An LSTM autoencoder expects the length of its input sequences to be the same length. To handle time series of varying lengths that come from different recordings, we split the original series into multiple consecutive series of the same length. Suppose, we define the model to accept sequences of length t. We can take the original n x d matrix, and transform it into a matrix of shape N x t x d, where N is the number of consecutive t-length time series in the full-length series.
In machine learning, we often split the original dataset into a train and validation set. The t-length sequences that fall in each set are chosen randomly, but we usually take the training set to be larger than the validation set (e.g. a 80/20 split is common).
During training, the model we only see points from the training set. Then, after we have trained the model, we’ll evaluate its performance on data that it did not see, such as the validation set.
We’ll treat the validation set as data that comes from the same distribution as the training data, which is considered to be “normal”. Here, a good model should reconstruct inputs from the training and validation sets well. We’ll also have test sets that the we consider to be anomalous, which we’ll take from modified fans. We’ll expect a good model to reconstruct inputs from these test sets poorly.

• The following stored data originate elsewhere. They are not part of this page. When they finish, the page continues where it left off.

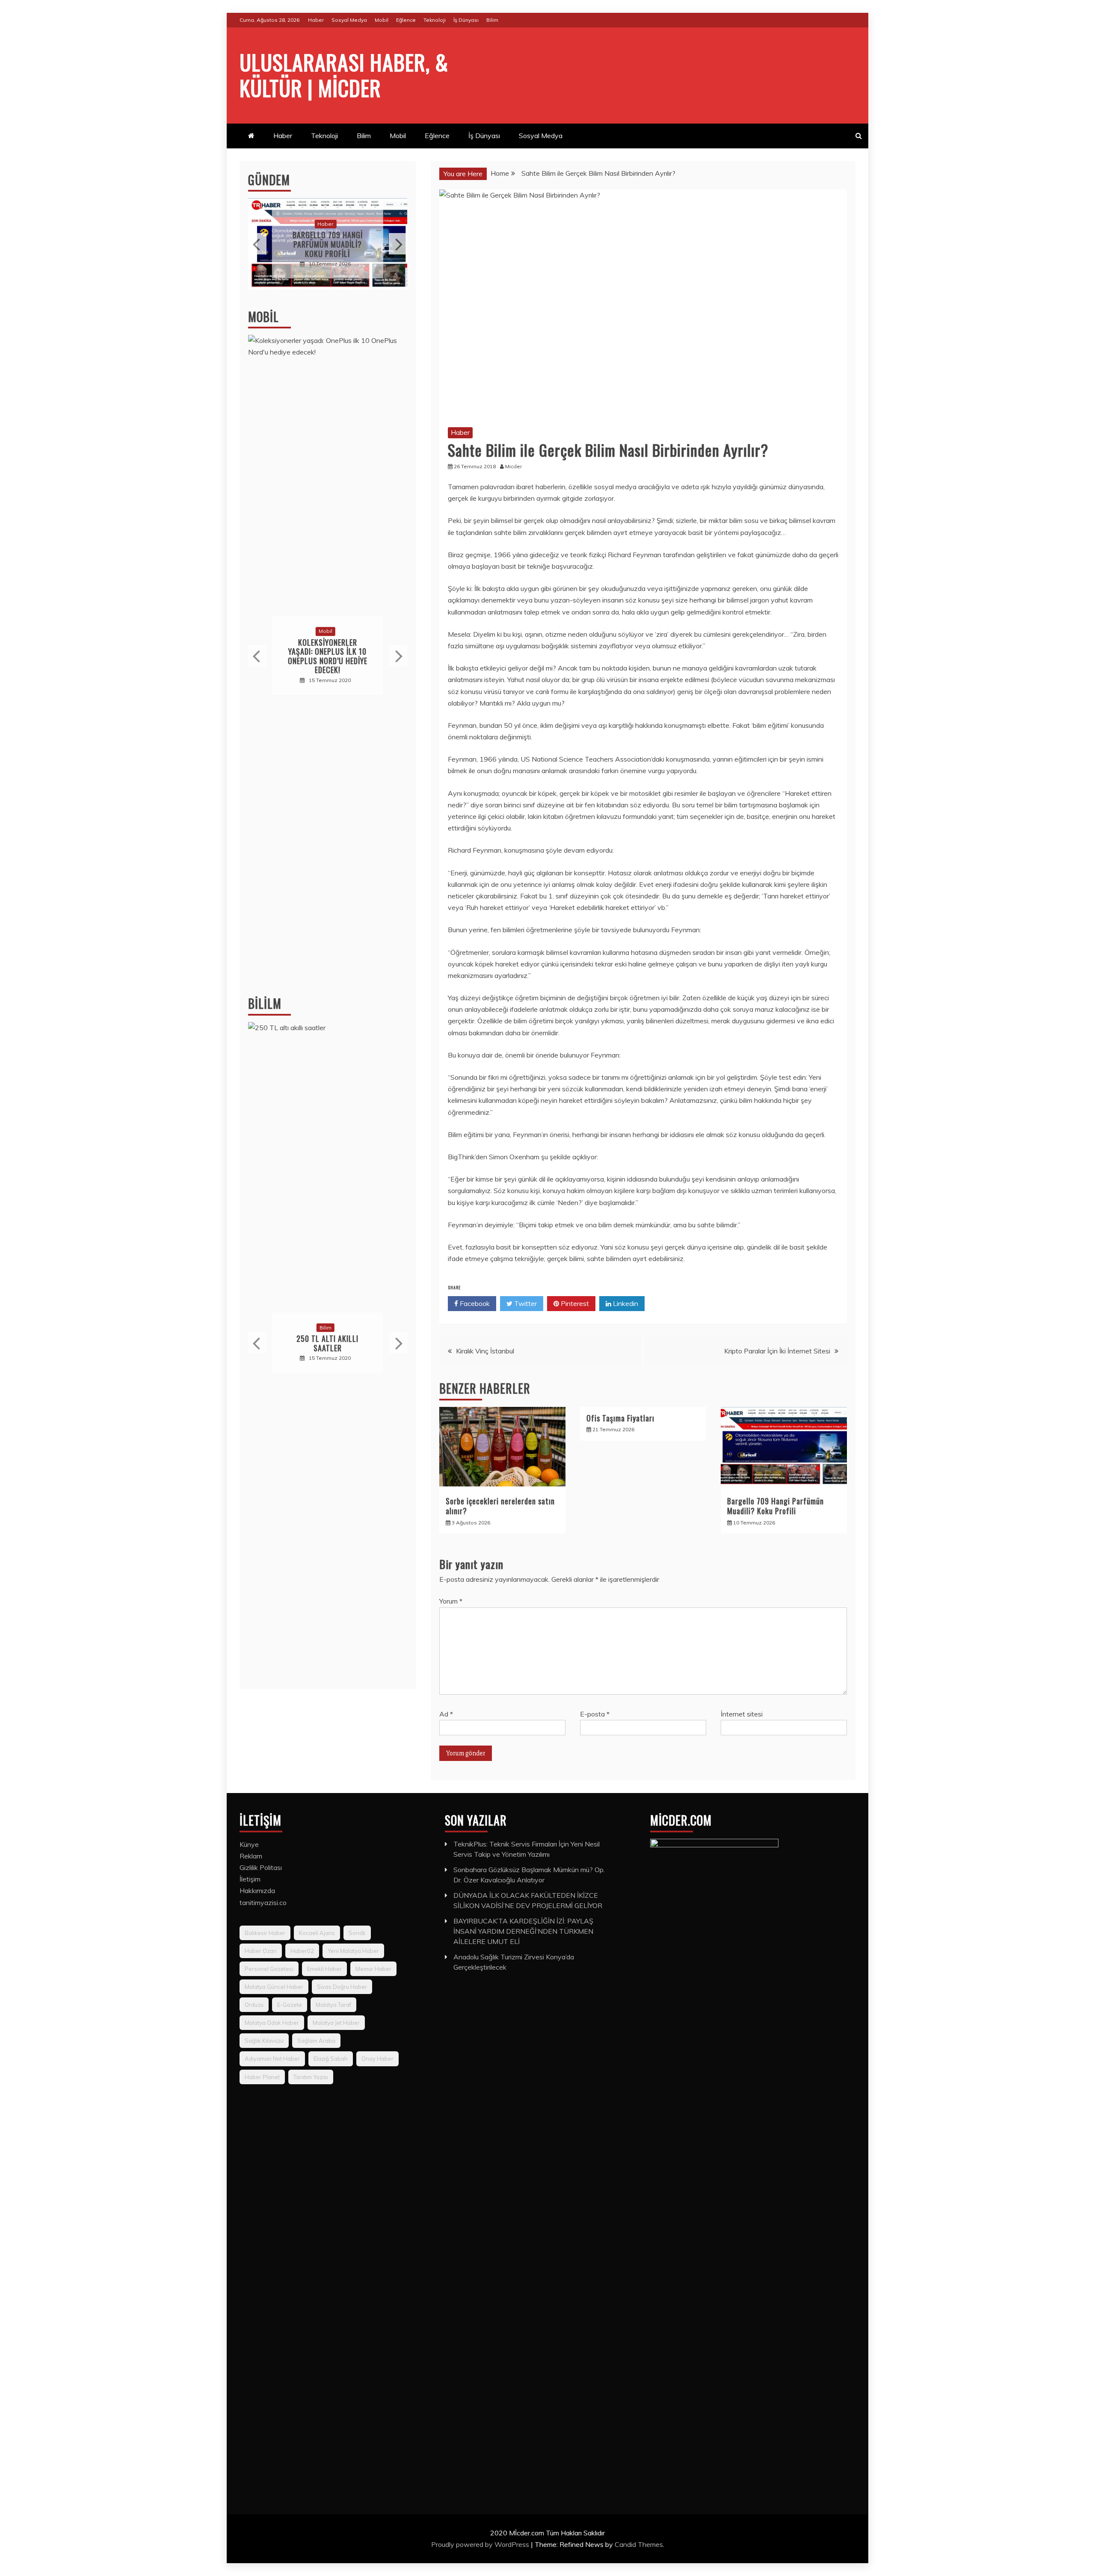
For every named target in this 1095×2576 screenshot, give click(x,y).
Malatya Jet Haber (336, 2022)
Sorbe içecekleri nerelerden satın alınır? (500, 1505)
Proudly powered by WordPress (481, 2544)
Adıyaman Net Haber (272, 2058)
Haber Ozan (261, 1950)
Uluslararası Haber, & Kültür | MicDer (344, 74)
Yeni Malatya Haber (353, 1950)
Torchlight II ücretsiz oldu (327, 1343)
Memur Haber (373, 1968)
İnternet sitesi (742, 1714)
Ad (446, 1714)
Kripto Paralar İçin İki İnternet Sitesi (777, 1351)
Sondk (357, 1932)
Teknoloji (434, 20)
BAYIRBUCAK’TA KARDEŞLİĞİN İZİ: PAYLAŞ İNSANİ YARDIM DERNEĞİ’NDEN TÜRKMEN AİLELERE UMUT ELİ (523, 1931)
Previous (257, 243)
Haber (316, 20)
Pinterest (574, 1303)
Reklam (251, 1856)
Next (398, 243)
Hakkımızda (257, 1890)
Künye (249, 1844)
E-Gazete (289, 2004)
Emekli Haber (324, 1968)
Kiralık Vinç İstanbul (485, 1351)
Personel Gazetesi (269, 1968)
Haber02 (302, 1950)
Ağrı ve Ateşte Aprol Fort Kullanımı (327, 244)
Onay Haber (377, 2058)
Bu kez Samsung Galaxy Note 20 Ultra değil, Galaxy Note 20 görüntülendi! (328, 656)
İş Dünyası (466, 20)
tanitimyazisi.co (263, 1902)
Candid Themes (639, 2544)
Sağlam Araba (316, 2040)
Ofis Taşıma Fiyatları (620, 1418)
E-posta (595, 1714)
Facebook (474, 1303)
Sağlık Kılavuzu (264, 2040)
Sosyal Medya (349, 20)
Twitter (524, 1303)
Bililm (264, 1003)
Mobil (381, 20)
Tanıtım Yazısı (310, 2077)
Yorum (450, 1601)
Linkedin (624, 1303)
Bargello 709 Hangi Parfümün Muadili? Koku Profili (775, 1505)
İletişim (250, 1879)
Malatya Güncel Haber (274, 1986)
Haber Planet (262, 2077)
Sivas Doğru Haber (342, 1986)
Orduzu (254, 2004)
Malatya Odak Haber (272, 2022)
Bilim (492, 20)
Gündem (269, 180)
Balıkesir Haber (265, 1932)
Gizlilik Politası (261, 1867)
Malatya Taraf (333, 2004)
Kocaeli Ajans (317, 1932)
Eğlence (406, 20)
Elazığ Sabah (331, 2058)
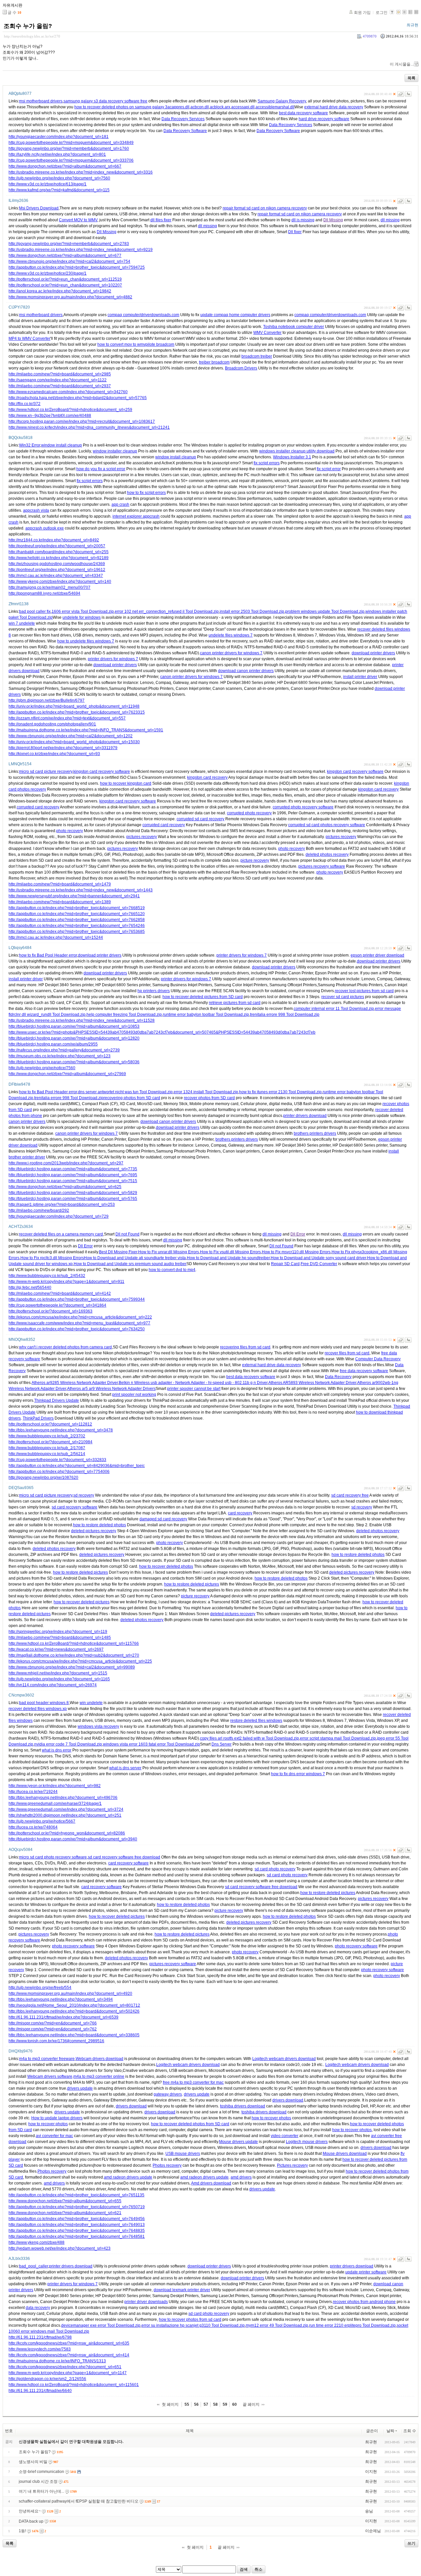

To preprocess the data, we’ll use primarily use the endaq, NumPy, and pandas Python libraries. To develop the model, we’ll use TensorFlow, an open-source library for machine learning and artificial intelligence.
Summary
This wraps up our two-part series on leveraging machine learning for anomaly detection (Part 1: Building an Anomaly Detection Model in Python). By integrating advanced models with sensor data, you can proactively monitor equipment health, predict failures, and optimize operations in a range of industries. As we continue to innovate, these techniques will become essential for maintaining efficiency and reliability in complex systems.